The progress of lava flow during the 1914 lava effusion from the western crater of Sakurajima volcano was observed in aerial photography. Based on this data, a maximum discharge rate and a decrease in the discharge rate were estimated (Ishihara et al, 1985). To investigate the conduit flow dynamics during the lava effusion based on these estimated data, we constructed a 1-dimensional steady conduit flow model that considers crystallization kinetics as well as vesiculation and gas escape during the magma ascent in the volcanic conduit. We also applied the magma properties of the Sakurajima eruption to the model by considering equilibrium crystallinity, crystal growth rate, and liquid-phase viscosity based on the experimental data. This model can be used to estimate the discharge rate when the input parameters of the magma system (magma properties and geological conditions) are specified. We performed a global sensitivity analysis of the conduit flow model to a selection of model inputs, and the results were analyzed using parallel coordinate plots for visualization to quantify the sensitivity of model outputs (i.e., discharge rate).

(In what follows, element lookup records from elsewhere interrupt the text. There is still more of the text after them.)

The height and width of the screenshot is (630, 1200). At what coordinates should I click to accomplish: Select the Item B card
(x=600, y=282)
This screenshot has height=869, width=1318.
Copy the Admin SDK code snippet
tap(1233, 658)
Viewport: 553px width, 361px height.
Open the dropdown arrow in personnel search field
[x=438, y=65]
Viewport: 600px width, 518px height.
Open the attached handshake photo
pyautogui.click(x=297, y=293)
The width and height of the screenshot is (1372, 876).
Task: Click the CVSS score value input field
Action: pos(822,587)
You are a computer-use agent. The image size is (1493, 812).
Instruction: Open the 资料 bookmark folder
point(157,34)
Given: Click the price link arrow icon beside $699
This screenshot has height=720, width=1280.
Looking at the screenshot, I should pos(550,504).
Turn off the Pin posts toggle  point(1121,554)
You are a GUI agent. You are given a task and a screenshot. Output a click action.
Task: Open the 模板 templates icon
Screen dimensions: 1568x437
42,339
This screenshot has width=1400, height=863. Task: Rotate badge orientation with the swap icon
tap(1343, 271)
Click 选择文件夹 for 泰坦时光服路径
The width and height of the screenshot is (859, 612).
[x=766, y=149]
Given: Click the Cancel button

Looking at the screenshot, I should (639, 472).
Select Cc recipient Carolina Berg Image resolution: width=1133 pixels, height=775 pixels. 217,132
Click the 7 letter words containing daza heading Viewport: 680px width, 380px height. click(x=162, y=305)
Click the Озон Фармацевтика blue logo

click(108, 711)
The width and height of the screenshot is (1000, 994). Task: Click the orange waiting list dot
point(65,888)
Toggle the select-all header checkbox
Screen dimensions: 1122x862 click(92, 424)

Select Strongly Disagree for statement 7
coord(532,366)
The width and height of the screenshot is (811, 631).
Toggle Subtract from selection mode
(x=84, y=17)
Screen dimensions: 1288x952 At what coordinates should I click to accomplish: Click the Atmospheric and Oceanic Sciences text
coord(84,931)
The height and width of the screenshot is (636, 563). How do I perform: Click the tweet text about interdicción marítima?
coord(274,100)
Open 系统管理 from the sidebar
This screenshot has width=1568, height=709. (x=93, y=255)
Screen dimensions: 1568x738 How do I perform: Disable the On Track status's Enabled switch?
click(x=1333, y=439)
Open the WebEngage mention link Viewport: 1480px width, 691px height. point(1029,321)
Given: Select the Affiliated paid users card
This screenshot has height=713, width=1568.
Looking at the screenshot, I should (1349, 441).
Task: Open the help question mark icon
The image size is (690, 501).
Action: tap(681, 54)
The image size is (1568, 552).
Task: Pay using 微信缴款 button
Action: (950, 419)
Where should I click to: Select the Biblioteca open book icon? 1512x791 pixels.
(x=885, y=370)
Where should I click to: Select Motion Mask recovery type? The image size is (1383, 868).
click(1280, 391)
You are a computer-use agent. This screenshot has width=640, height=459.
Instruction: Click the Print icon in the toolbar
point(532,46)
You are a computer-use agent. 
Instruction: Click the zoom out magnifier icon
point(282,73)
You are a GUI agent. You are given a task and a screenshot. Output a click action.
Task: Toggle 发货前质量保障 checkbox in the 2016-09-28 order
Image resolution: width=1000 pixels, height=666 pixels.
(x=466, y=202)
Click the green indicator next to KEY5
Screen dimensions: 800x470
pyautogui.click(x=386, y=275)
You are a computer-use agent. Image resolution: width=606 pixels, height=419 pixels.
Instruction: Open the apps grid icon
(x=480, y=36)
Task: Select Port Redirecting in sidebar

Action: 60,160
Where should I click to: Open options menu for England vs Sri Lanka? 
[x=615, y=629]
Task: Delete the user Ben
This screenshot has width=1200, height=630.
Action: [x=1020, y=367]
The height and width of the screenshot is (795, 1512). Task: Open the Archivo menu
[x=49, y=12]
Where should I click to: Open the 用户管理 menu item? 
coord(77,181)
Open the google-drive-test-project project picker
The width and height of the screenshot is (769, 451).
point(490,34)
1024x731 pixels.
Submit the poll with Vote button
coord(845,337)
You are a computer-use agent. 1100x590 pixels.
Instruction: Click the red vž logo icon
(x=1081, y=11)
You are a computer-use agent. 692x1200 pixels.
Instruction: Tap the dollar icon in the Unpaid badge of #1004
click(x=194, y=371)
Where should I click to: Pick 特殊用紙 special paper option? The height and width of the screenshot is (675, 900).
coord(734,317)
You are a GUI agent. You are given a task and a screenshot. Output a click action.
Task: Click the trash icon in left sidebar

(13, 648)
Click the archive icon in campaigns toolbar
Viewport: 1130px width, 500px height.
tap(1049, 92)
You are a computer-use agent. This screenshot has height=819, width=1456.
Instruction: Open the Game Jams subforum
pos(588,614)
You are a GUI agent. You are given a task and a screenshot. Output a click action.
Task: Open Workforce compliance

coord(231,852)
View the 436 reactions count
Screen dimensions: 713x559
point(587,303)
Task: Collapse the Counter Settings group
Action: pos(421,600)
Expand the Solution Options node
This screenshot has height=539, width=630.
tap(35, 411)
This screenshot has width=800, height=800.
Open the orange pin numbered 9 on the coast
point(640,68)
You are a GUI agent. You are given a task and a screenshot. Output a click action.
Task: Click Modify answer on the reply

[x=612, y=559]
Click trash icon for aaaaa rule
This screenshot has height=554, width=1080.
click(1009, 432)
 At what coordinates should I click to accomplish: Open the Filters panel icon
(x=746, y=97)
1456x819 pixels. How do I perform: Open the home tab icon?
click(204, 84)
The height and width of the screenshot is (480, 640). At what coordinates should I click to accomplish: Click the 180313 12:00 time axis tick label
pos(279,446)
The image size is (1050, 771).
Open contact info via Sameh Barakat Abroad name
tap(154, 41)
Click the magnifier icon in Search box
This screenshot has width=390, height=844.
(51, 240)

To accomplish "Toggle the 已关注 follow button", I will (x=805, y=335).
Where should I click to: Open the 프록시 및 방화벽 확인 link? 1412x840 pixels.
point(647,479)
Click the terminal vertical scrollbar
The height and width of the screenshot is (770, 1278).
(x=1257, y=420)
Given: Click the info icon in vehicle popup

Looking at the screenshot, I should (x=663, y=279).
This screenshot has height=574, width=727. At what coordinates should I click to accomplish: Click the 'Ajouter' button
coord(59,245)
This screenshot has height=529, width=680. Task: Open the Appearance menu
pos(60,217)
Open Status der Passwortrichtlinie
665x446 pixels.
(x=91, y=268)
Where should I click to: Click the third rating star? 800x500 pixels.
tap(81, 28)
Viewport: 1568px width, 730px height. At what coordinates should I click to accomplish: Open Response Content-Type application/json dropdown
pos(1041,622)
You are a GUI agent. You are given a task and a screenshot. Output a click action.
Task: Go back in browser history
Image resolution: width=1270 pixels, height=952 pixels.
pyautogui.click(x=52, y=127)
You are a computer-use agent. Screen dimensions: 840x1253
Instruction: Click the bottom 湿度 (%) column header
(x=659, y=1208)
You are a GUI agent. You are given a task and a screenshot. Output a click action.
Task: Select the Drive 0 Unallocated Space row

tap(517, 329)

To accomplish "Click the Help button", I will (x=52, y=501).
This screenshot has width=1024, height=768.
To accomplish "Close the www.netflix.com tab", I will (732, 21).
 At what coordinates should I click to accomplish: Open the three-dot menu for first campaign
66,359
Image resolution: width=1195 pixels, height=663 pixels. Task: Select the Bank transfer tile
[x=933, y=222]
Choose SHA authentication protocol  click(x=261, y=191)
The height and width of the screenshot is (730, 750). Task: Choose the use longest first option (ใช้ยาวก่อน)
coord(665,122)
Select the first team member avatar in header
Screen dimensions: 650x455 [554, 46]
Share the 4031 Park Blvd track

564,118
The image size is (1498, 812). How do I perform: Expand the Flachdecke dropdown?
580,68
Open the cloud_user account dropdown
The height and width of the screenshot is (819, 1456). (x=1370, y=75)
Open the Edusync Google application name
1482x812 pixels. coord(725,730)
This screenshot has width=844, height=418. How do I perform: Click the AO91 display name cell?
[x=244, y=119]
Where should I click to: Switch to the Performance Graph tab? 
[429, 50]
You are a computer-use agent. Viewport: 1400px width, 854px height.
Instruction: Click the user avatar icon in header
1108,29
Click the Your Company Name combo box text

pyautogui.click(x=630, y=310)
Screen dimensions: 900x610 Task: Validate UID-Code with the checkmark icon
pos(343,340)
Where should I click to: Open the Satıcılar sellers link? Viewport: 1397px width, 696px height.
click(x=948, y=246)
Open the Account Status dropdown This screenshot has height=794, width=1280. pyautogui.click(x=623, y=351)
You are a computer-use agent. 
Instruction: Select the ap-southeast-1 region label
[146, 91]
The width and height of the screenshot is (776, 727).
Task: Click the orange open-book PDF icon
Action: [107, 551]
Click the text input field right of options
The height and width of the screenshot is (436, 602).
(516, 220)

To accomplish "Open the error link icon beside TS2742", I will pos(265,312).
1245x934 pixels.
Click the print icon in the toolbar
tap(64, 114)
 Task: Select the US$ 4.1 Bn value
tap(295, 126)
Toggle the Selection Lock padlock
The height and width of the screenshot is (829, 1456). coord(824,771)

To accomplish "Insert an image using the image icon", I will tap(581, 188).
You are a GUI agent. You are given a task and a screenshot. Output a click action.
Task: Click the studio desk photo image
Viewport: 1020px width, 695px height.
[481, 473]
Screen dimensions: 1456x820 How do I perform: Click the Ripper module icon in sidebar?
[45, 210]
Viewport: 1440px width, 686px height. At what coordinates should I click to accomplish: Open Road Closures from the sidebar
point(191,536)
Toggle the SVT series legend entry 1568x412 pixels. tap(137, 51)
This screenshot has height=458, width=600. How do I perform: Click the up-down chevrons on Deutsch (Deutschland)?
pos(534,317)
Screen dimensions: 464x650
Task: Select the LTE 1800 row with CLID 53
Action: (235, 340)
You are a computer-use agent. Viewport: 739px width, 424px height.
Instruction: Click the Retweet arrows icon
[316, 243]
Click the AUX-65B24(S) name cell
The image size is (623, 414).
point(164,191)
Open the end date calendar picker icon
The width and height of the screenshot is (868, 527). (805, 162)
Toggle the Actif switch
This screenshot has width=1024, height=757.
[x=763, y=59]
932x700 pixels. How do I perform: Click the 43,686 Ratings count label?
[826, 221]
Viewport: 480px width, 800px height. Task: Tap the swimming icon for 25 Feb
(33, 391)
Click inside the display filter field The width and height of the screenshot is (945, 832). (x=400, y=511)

Based on the global sensitivity analysis, we derived the magma properties and geological conditions for reproducing the maximum discharge rate during the 1914 lava effusion. There are two competing effective parameters. First, the maximum discharge rate is strongly controlled by the maximum packing fraction of crystals which is the parameter controlling magma viscosity. A lower maximum packing fraction leads to higher magma viscosity and more efficient gas escape. As a result, the conduit flow becomes stable, leading to a higher maximum discharge rate. The value of this parameter should be set below 0.4 to reproduce the actual maximum discharge rate. Second, as the permeability for lateral gas escape increases, the maximum discharge rate increases effectively. This result implies that the geological condition of the host rock surrounding the conduit is also an effective factor in the high-flux lava effusion. Furthermore, we investigated a temporal change in the discharge rate by combining the conduit flow model with an equation governing a pressure change in an elastically deformable magma chamber in response to magma outflux to the conduit. We found a minimum magma chamber volume required to achieve the observed temporal change in the discharge rate. These findings enable us to evaluate how the spatial and temporal scale of andesitic lava effusion depends on the magmatic and geological factors in the conduit-chamber system.